Les larmes du crocodile (Air Mata Buaya) de Tumpal Tampubolon
Présenté au Festival de La Rochelle 2025, après être passé notamment par Toronto, Busan et Londres, Les larmes du crocodile n'a pas, au moment où ces lignes sont écrites, de date de sortie française mais cela pourrait changer, espérons-le. Ce film, venu d'une contrée, l'Indonésie, bien peu représentée sur nos écrans, est en effet loin d'être inintéressant, déjà par son cadre peu banal, celui d'un parc à crocodiles, dirigé par une femme et son fils, liés par une relation fusionnelle, qui va être mise en péril par l'arrivée d'une jeune femme bien sous tous ses rapports.
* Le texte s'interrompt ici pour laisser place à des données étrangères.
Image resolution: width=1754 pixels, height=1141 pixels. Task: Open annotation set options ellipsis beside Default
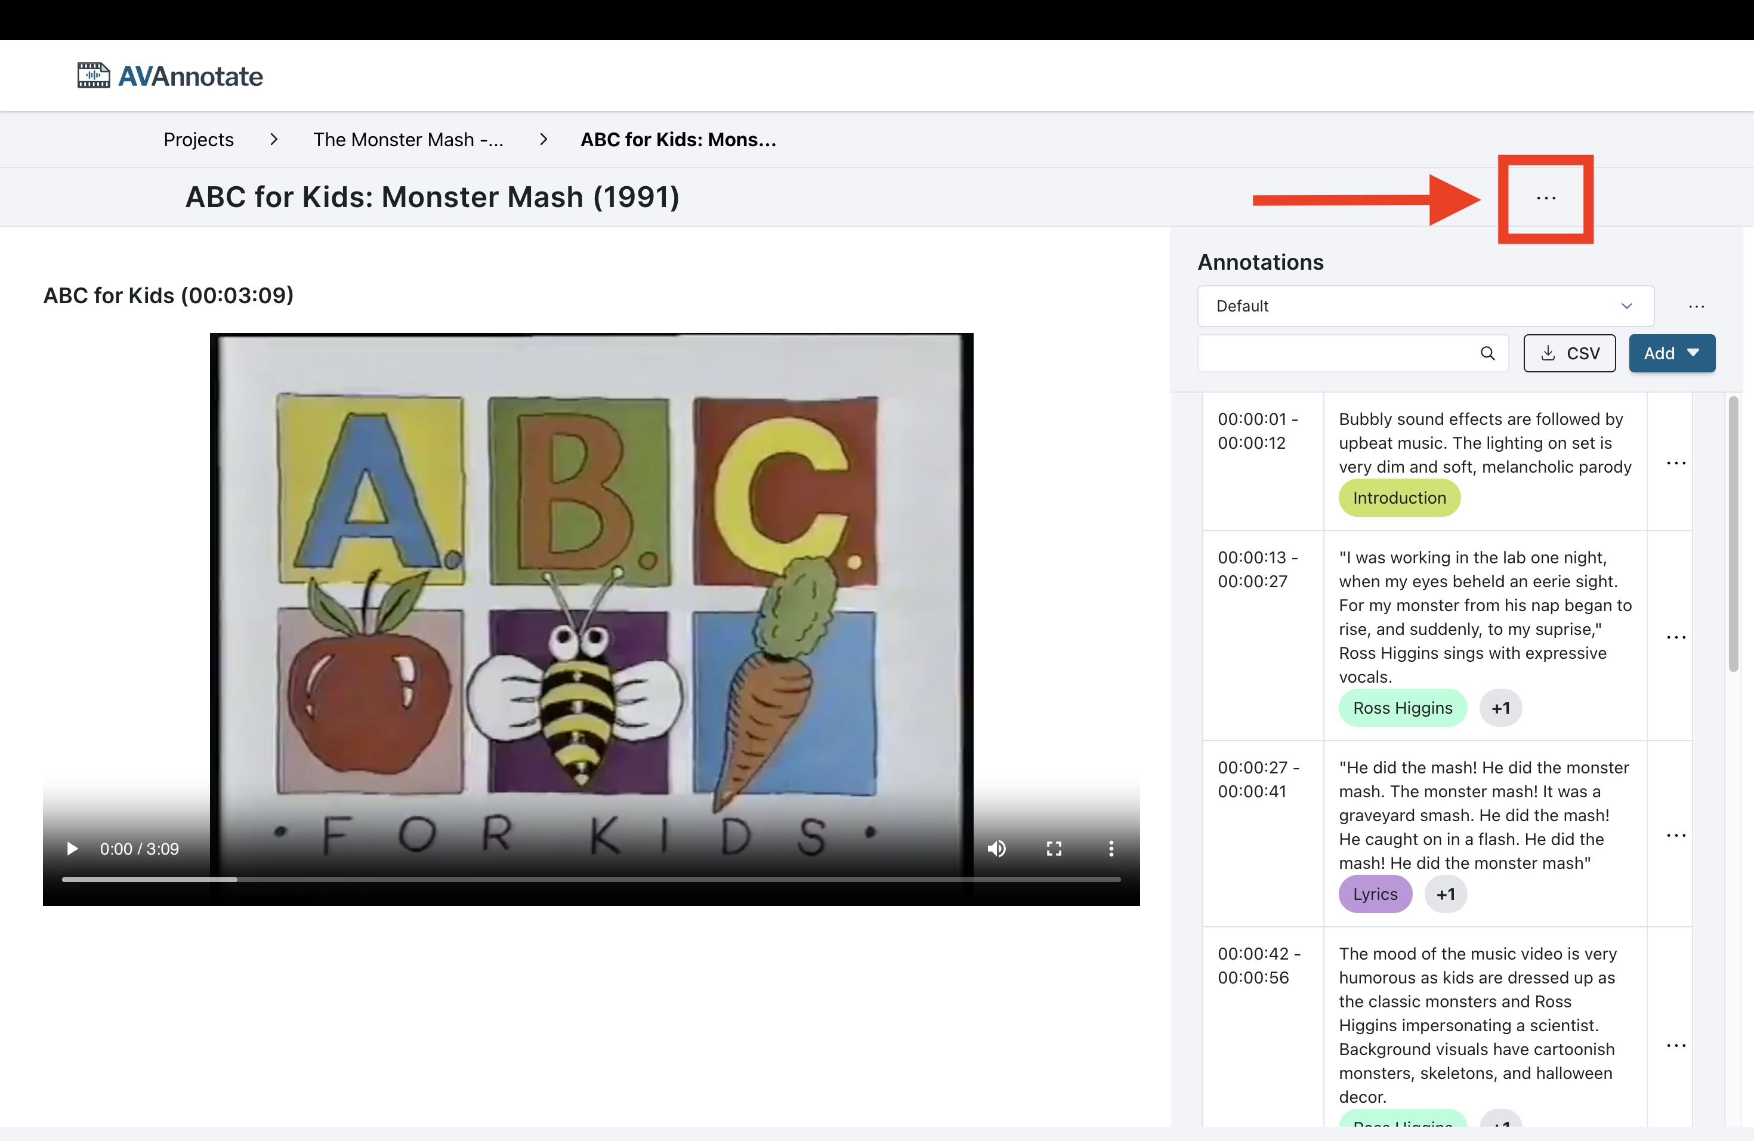pyautogui.click(x=1696, y=307)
Le récit d'apprentissage est somme toute assez habituel mais il baigne dans une atmosphère très particulière, au milieu d'animaux qui passent leur temps la gueule ouverte, placides et immobiles, en attendant l'heure du déjeuner. Oui, le fantastique s'invite bien dans Les larmes du crocodile, mais pas façon Weerasethakul, dans une veine plus classique et attendue, mais qui ne manque pas d'un certain style, cependant. Sans s'inscrire au rang de chef d’œuvre, loin de là, ce premier film de Tumpal Tampubolon, qui n'aurait pu voir le jour sans l'aide initiale du département de la Charente-Maritime (publicité gratuite) suscite une certaine fascination dans sa lente montée vers un paroxysme libérateur ou tragique, ce sera selon la perception de chacun.
Désir de femme (All i desire) de Douglas Sirk (1953)
Désir de femme n'appartient pas à la série des grands mélodrames de Douglas Sirk en technicolor mais
son noir et blanc semble parfaitement adapté à cette histoire de rédemption, d'illusions perdues et de
pardon d'une femme, qui retrouve la petite ville qu'elle a quittée, des années plus tôt, en abandonnant mari
et enfants, pour une hypothétique carrière théâtrale. La mise en scène de Sirk est soyeuse et Barbara
Stanwyck, qui a largement dépassé la quarantaine, excelle en séductrice sur le retour (dans tous les sens
du terme), au caractère complexe et contradictoire. Joliment agencé et compact par sa longueur, le film est
absolument à (re)découvrir sur grand écran.